Here we use the observed status of students (whether they passed or failed) to calculate their likelihood of them passing – given the shape of the curve. We’ll start by calculating the likelihood of the hardworking students passing – given the shape of the curve – and then that of the less hardworking students. The likelihood is always the value on the y-axis where the data point intersects the curve.

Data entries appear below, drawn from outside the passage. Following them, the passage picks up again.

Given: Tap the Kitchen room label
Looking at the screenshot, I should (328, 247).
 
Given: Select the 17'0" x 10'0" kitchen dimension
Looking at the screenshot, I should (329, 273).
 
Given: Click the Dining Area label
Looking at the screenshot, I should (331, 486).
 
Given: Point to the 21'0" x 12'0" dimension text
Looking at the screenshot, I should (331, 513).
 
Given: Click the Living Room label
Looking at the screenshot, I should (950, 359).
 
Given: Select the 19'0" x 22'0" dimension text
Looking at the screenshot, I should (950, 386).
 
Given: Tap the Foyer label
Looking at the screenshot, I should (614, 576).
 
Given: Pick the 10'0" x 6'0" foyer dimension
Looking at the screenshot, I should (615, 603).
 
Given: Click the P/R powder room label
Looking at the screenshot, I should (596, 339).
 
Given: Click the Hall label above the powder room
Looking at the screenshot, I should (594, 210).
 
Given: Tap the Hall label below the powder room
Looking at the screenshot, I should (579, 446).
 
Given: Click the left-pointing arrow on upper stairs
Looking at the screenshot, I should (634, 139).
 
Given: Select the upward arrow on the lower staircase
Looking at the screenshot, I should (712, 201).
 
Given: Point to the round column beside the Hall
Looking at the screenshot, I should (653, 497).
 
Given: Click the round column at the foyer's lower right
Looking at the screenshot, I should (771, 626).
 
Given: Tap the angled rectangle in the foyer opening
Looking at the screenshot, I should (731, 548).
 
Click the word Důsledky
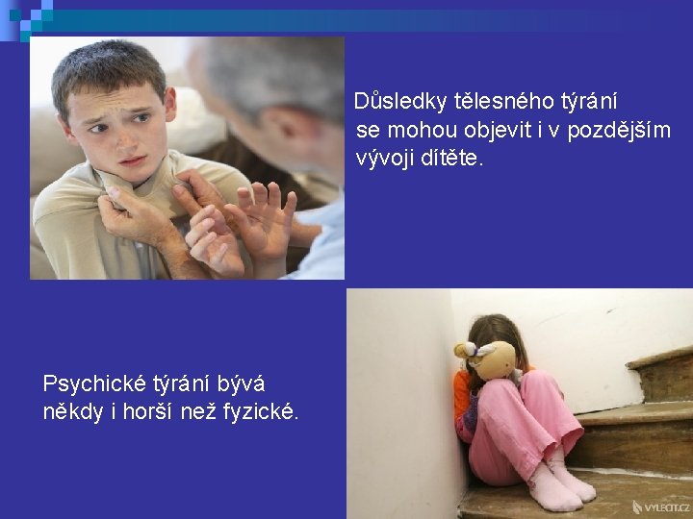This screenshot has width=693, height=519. pos(400,102)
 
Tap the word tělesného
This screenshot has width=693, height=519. pos(504,102)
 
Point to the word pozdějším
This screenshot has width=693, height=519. pos(619,131)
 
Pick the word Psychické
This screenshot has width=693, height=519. pos(94,383)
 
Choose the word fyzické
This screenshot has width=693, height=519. pos(261,411)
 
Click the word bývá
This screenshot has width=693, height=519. pos(241,383)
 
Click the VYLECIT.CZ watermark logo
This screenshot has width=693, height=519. pos(660,507)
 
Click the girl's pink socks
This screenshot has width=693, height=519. pos(561,483)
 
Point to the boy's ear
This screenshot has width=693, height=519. pos(169,104)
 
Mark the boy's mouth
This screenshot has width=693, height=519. pos(133,161)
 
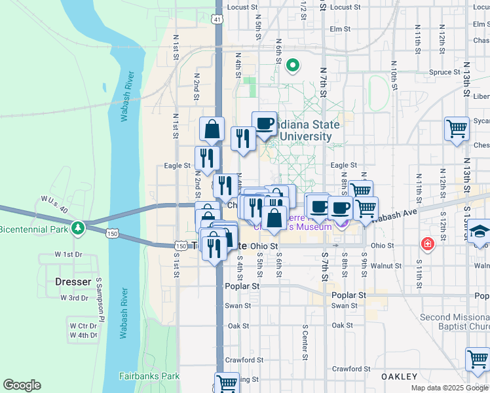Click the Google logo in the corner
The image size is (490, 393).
click(x=22, y=385)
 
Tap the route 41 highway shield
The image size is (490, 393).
click(x=217, y=20)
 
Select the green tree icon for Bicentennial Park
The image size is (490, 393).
click(x=79, y=228)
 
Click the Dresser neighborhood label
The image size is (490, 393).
click(x=73, y=282)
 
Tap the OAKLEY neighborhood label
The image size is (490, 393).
click(x=400, y=377)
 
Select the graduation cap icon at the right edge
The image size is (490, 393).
click(x=480, y=231)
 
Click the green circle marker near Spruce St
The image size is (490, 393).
click(x=293, y=65)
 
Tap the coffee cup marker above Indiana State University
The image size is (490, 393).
click(x=265, y=123)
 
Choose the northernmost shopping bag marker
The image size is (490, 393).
click(x=212, y=129)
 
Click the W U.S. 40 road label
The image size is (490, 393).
click(x=54, y=203)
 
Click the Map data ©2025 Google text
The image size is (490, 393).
click(x=449, y=388)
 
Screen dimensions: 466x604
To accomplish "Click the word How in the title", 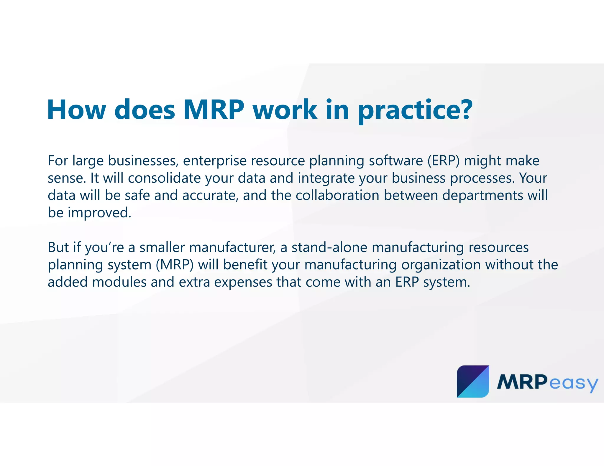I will click(76, 110).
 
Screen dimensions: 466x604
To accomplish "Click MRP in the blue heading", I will click(214, 110).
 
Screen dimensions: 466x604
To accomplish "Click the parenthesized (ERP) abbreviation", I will click(443, 161).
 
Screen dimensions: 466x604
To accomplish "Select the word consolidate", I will click(164, 178).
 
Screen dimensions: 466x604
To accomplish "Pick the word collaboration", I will click(337, 195).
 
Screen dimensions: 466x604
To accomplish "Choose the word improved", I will click(99, 213).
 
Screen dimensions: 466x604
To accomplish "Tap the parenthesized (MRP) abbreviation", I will click(175, 265).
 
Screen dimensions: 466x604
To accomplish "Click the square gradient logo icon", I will click(473, 381).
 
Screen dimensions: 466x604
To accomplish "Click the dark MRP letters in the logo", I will click(522, 382).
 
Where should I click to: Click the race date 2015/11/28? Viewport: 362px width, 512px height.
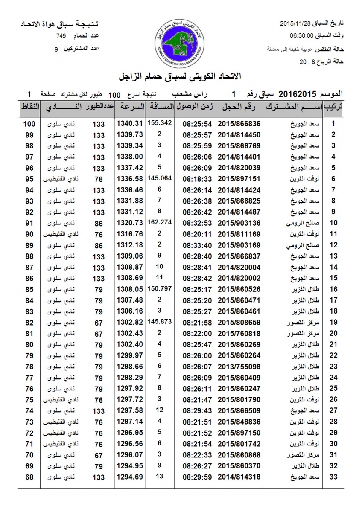click(295, 22)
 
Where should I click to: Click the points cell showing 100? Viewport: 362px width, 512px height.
click(29, 124)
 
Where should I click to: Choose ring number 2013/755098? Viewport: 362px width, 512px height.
click(239, 366)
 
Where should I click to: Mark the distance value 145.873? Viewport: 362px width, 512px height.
click(160, 320)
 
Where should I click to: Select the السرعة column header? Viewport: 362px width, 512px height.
click(130, 107)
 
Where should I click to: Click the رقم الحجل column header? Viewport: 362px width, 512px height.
click(239, 107)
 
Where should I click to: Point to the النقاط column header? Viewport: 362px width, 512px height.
click(29, 107)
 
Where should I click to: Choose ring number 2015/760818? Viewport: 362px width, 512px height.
click(239, 333)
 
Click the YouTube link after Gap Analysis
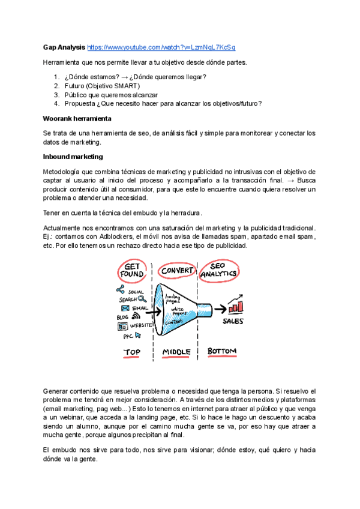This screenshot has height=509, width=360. [x=161, y=47]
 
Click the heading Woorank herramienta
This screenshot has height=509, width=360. [x=77, y=119]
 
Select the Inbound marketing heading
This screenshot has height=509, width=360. [x=73, y=157]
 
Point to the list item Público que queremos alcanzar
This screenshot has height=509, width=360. [x=111, y=95]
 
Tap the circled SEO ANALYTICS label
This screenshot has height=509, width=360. [x=219, y=270]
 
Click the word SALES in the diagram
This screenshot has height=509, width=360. [x=233, y=322]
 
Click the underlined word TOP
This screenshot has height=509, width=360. [x=132, y=352]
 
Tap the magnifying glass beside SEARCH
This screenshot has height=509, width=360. [x=142, y=299]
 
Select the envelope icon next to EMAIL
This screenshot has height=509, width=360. [x=125, y=308]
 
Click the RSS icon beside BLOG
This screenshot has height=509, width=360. [x=136, y=316]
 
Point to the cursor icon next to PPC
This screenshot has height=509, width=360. [x=137, y=336]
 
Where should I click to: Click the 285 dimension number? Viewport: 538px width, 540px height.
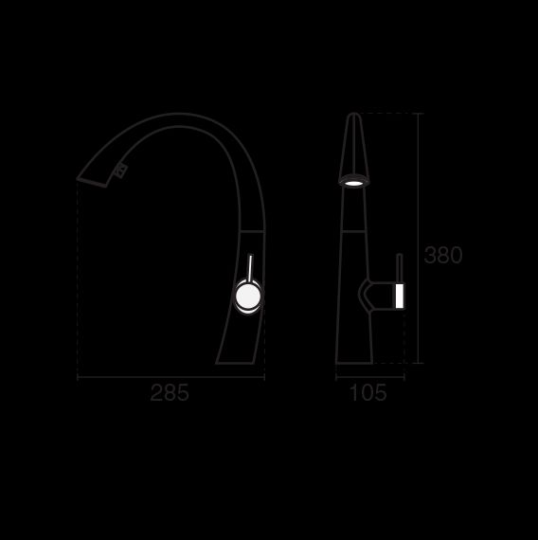170,392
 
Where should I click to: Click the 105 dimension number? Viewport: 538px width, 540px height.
368,392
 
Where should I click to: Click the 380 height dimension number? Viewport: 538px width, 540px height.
443,255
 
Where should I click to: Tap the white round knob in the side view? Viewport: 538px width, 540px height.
248,296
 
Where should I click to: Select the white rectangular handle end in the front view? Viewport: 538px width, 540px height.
400,296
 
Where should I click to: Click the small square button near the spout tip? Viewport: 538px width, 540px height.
121,171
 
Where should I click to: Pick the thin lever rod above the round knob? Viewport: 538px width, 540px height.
249,267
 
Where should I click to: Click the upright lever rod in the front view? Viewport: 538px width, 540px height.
400,268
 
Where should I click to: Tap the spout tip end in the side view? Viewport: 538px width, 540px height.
91,182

In other words, this is the simple secret: The likelihood of a student passing the exam is the same as the predicted probability. In this case, the probability is not calculated as the area under the curve, but is instead the y-axis value. That’s why it’s the same as the likelihood. Lastly, we multiply all these likelihoods together, and that’s the overall likelihood of the data given this line.
Important: Although it is possible to calculate the overall likelihood as the product of the individual likelihoods, statisticians prefer to calculate the log of the likelihood instead. Either way works because the line that maximizes the likelihood is the same one that maximizes the log of the likelihood.
Then, with the “log-likelihood”, we add the logs of the individual likelihoods instead of multiplying them.
Likelihood of data GIVEN this line = 0.07 x 0.35 x 0.97 x …
log(Likelihood of data GIVEN this line) = log(0.07) + log(0.35) + log(0.97) + …
Then we shift the line and calculate a new likelihood of the data, then shift the line and calculate the likelihood again and again …
We will ultimately get a line that maximizes the likelihood. That’s the one chosen as having the best fit:
The algorithm that finds the line with the maximum likelihood is pretty smart: each time it rotates the line, it does so in a way that increases the likelihood. Thus, the algorithm can find the optimal fit after a few rotations. This smart algorithm is called Gradient Descent. (And yes, this would be a great topic for yet another gentle introduction in plain English..)
. . . . . . . . . . . . . .
I hope you enjoyed reading this article, and I’m always happy to get critical and friendly feedback, or suggestions for improvement!